_Exercise prompt_:
Rewrite the stretch from the line containing "You are a GUI" through the end of the material, changing "logo" to "icon" and keeping everything else the same. Return only those lines, and leave the pictures out of your answer.

_Stored rows_:
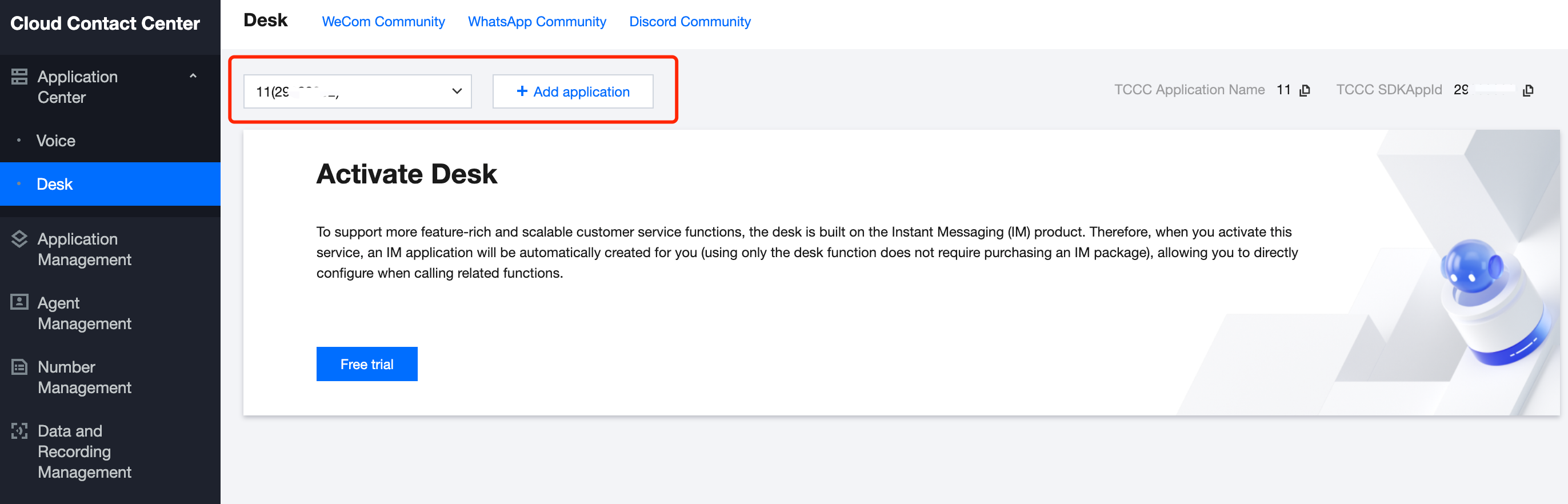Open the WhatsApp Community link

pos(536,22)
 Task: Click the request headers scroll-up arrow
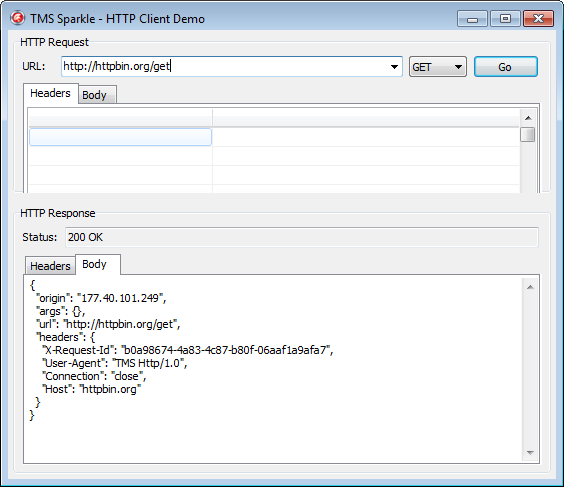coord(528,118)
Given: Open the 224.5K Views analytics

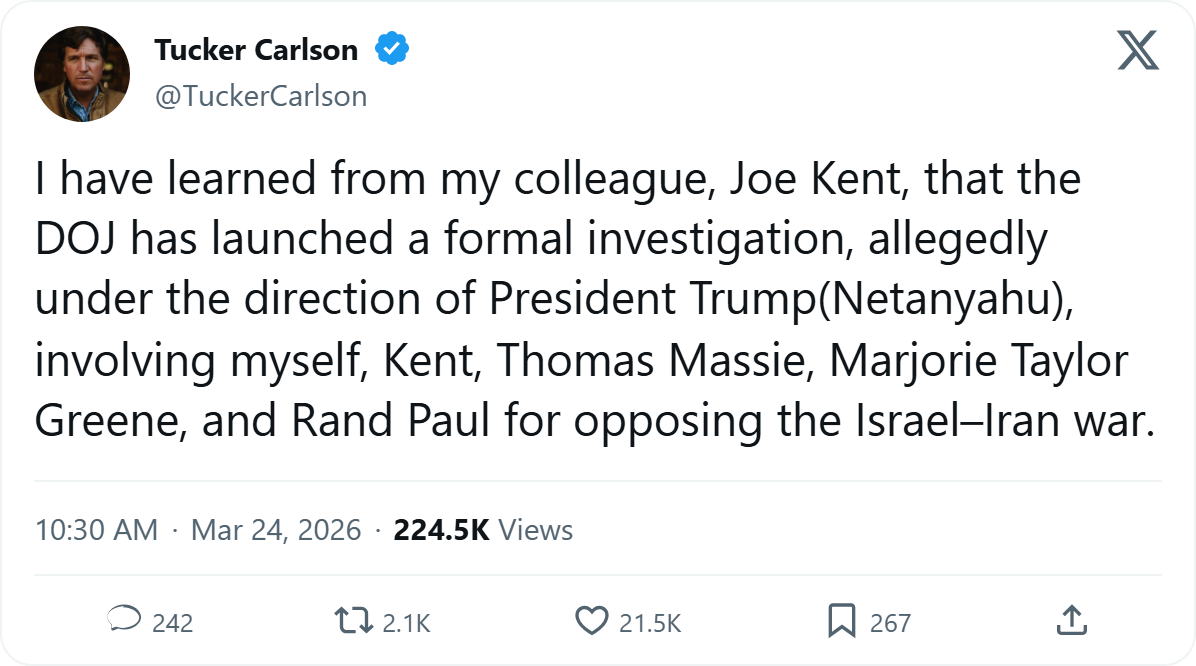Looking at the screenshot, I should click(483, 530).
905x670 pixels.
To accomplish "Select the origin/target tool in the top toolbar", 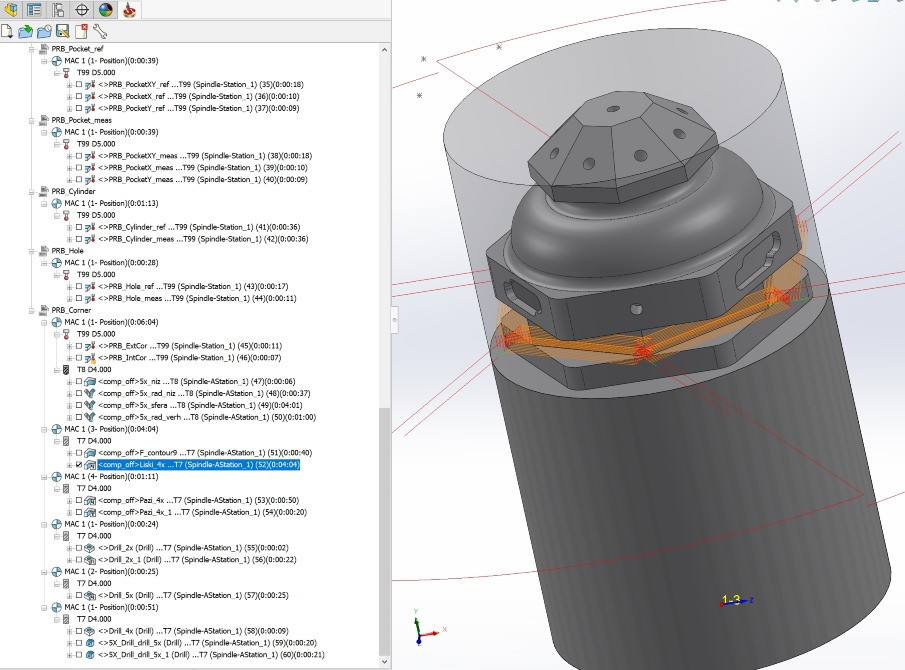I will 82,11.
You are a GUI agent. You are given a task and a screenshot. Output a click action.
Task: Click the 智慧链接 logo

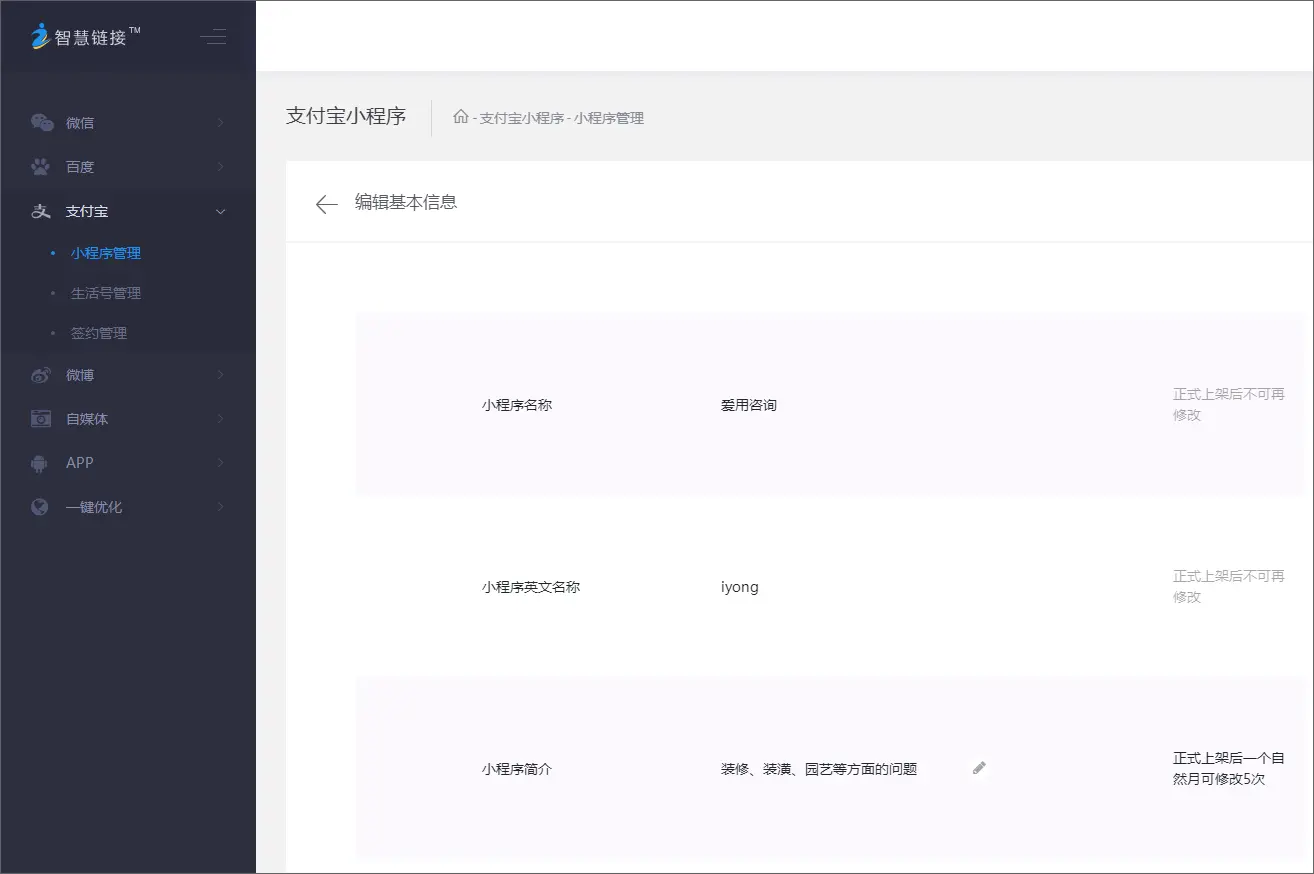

_Response_:
You are a GUI agent. You are given a task and a screenshot. Output a click action.
Task: Click the 智慧链接 icon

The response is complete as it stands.